**Texte d'exercice:**
■ ■ ■ ■ ■

Chronique en partenariat avec L’Opinion

| 21/05/2025

L’Union Européenne vient d’adopter le programme SAFE (« Security Action For Europe ») d’un volume de 150 milliards d’Euros, qui va permettre aux 27 de bénéficier de la signature de l’Union pour s’endetter à des conditions favorables afin de financer leurs acquisitions de défense. Adopté à peine 2 mois après que la Commission l’ait proposé, SAFE répond à 3 objectifs partagés des États membres: aider l’Ukraine face à l’agression russe, desserrer la contrainte financière qui pèse sur leurs budgets militaires, mutualiser davantage leur efforts de défense. Liés entre eux, ces trois objectifs bousculent le mode de fonctionnement traditionnel des entreprises d’armement et les obligent à sortir de leur zone de confort.

■ ■ ■ ■ ■

**Lignes de données:**
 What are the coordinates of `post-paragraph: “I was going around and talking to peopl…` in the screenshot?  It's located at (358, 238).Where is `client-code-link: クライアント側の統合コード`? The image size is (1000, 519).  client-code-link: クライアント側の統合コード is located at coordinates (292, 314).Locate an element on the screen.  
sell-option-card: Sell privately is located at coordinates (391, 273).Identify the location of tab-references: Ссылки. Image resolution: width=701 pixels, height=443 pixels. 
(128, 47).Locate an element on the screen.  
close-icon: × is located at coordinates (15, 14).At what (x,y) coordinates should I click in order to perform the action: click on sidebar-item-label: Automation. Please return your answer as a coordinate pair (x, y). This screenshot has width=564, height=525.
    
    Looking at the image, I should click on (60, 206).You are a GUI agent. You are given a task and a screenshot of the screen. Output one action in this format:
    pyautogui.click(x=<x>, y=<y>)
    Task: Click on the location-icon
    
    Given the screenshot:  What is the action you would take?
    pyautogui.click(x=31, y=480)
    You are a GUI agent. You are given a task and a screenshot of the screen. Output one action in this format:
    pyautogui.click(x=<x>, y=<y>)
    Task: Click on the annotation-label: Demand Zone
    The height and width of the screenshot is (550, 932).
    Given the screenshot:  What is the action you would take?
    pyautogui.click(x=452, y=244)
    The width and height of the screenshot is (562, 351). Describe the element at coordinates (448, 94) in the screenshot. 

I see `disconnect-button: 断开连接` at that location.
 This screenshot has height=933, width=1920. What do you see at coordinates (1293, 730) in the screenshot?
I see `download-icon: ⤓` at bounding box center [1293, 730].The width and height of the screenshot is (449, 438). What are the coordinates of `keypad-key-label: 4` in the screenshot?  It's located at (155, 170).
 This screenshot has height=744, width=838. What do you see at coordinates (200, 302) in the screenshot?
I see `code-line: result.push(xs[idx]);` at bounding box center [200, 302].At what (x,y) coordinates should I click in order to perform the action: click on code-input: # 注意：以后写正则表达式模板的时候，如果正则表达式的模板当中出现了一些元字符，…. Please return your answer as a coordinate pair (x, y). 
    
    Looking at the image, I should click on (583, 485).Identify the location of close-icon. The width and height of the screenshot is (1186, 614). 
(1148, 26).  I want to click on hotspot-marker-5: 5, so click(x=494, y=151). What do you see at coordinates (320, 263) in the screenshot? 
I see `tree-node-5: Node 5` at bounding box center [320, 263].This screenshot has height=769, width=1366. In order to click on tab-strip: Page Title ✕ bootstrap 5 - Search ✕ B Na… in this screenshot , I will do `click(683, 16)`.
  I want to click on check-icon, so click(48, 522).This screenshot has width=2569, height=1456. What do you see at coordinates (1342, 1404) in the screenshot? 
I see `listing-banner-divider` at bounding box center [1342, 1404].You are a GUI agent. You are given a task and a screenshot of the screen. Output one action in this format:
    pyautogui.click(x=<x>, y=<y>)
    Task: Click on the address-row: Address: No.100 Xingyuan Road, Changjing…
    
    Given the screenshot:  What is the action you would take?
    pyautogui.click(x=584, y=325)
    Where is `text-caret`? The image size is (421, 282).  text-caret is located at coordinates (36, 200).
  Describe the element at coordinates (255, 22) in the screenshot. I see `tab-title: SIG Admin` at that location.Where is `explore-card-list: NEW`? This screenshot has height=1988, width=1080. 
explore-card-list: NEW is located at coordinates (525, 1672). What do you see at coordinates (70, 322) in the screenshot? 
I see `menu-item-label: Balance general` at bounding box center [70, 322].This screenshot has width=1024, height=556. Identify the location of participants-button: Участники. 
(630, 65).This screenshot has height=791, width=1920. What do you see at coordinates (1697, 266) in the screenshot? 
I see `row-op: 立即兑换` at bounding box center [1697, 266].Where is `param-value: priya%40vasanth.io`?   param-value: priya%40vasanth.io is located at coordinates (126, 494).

■ ■ ■ ■ ■

**Tâche à réaliser:** Prolongez la chronique sur le programme européen SAFE en reprenant juste après sa dernière phrase.

**Réponse rédigée:**
La guerre en Ukraine a fait émerger un nouveau modèle industriel qui concerne autant la production que le développement de nouvelles capacités. S’agissant des matériels consommés sur le front, il est demandé aux entreprises de produire plus et plus vite, les obligeant à investir davantage sur le court terme que sur la préparation de l’avenir. En parallèle, on observe l’apparition, en Ukraine d’abord, d’acteurs nouveaux, souvent de petite taille, qui jouent un rôle central pour répondre en temps réel aux demandes des opérationnels sur le terrain. Les drones, terrestres, aériens ou navals, qui occupent une place centrale sur le front, sont les premiers bénéficiaires de cet écosystème innovant. Mais l’adjonction de systèmes numériques adaptés permet aussi d’accroître à moindre coût les performances d’équipements existants sans en reprendre entièrement le développement. Tirée par le retour d’expérience des combats, nourrie par l’innovation numérique et imposée par l’urgence, cette approche incrémentale démontre son efficacité opérationnelle et financière. C’est une première leçon à tirer pour nos industriels.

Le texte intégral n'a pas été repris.